OBJETIVO DEL EJERCICIO >>
Reproduce al pie de la letra todas las líneas de los ítems que siguen, sin omitir ninguno.

+++ DATOS DE TRABAJO +++

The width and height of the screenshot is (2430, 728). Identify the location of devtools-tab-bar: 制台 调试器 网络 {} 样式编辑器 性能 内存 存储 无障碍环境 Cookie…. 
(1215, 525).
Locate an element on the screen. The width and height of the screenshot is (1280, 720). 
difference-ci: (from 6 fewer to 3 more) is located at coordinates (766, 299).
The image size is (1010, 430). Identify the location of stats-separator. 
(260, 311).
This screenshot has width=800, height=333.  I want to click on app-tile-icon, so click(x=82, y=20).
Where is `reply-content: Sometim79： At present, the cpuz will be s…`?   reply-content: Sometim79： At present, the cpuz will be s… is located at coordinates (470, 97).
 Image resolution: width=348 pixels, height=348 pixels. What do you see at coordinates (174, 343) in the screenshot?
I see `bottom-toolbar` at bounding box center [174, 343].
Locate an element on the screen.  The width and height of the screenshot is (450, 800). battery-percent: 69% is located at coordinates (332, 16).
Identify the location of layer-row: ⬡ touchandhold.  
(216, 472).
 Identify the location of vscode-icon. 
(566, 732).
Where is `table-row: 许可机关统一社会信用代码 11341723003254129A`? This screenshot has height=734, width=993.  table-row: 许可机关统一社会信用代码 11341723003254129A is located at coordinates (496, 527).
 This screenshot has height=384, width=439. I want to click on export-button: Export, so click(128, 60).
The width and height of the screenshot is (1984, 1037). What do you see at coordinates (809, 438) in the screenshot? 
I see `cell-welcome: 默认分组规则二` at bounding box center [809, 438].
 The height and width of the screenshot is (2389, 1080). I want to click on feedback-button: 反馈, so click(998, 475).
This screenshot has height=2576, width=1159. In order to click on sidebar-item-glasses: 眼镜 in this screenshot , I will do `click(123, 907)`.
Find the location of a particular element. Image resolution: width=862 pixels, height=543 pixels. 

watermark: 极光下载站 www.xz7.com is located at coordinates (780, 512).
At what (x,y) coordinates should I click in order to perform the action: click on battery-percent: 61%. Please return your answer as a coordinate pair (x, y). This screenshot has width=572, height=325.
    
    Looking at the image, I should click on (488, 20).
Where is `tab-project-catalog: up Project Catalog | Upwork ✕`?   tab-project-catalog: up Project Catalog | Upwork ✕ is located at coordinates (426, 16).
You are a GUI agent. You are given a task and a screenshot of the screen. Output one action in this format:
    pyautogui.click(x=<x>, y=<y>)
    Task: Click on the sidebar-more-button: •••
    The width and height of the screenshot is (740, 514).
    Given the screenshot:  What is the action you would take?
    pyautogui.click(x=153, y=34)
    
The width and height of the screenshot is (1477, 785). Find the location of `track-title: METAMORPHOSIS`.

+++

RESULTADO OBTENIDO >>
The width and height of the screenshot is (2430, 728). Identify the location of devtools-tab-bar: 制台 调试器 网络 {} 样式编辑器 性能 内存 存储 无障碍环境 Cookie…. 
(1215, 525).
Locate an element on the screen. The width and height of the screenshot is (1280, 720). 
difference-ci: (from 6 fewer to 3 more) is located at coordinates (766, 299).
The image size is (1010, 430). Identify the location of stats-separator. 
(260, 311).
This screenshot has width=800, height=333.  I want to click on app-tile-icon, so click(x=82, y=20).
Where is `reply-content: Sometim79： At present, the cpuz will be s…`?   reply-content: Sometim79： At present, the cpuz will be s… is located at coordinates (470, 97).
 Image resolution: width=348 pixels, height=348 pixels. What do you see at coordinates (174, 343) in the screenshot?
I see `bottom-toolbar` at bounding box center [174, 343].
Locate an element on the screen.  The width and height of the screenshot is (450, 800). battery-percent: 69% is located at coordinates (332, 16).
Identify the location of layer-row: ⬡ touchandhold.  
(216, 472).
 Identify the location of vscode-icon. 
(566, 732).
Where is `table-row: 许可机关统一社会信用代码 11341723003254129A`? This screenshot has height=734, width=993.  table-row: 许可机关统一社会信用代码 11341723003254129A is located at coordinates (496, 527).
 This screenshot has height=384, width=439. I want to click on export-button: Export, so click(128, 60).
The width and height of the screenshot is (1984, 1037). What do you see at coordinates (809, 438) in the screenshot? 
I see `cell-welcome: 默认分组规则二` at bounding box center [809, 438].
 The height and width of the screenshot is (2389, 1080). I want to click on feedback-button: 反馈, so click(998, 475).
This screenshot has height=2576, width=1159. In order to click on sidebar-item-glasses: 眼镜 in this screenshot , I will do `click(123, 907)`.
Find the location of a particular element. Image resolution: width=862 pixels, height=543 pixels. 

watermark: 极光下载站 www.xz7.com is located at coordinates (780, 512).
At what (x,y) coordinates should I click in order to perform the action: click on battery-percent: 61%. Please return your answer as a coordinate pair (x, y). This screenshot has width=572, height=325.
    
    Looking at the image, I should click on (488, 20).
Where is `tab-project-catalog: up Project Catalog | Upwork ✕`?   tab-project-catalog: up Project Catalog | Upwork ✕ is located at coordinates (426, 16).
You are a GUI agent. You are given a task and a screenshot of the screen. Output one action in this format:
    pyautogui.click(x=<x>, y=<y>)
    Task: Click on the sidebar-more-button: •••
    The width and height of the screenshot is (740, 514).
    Given the screenshot:  What is the action you would take?
    pyautogui.click(x=153, y=34)
    
The width and height of the screenshot is (1477, 785). Find the location of `track-title: METAMORPHOSIS`.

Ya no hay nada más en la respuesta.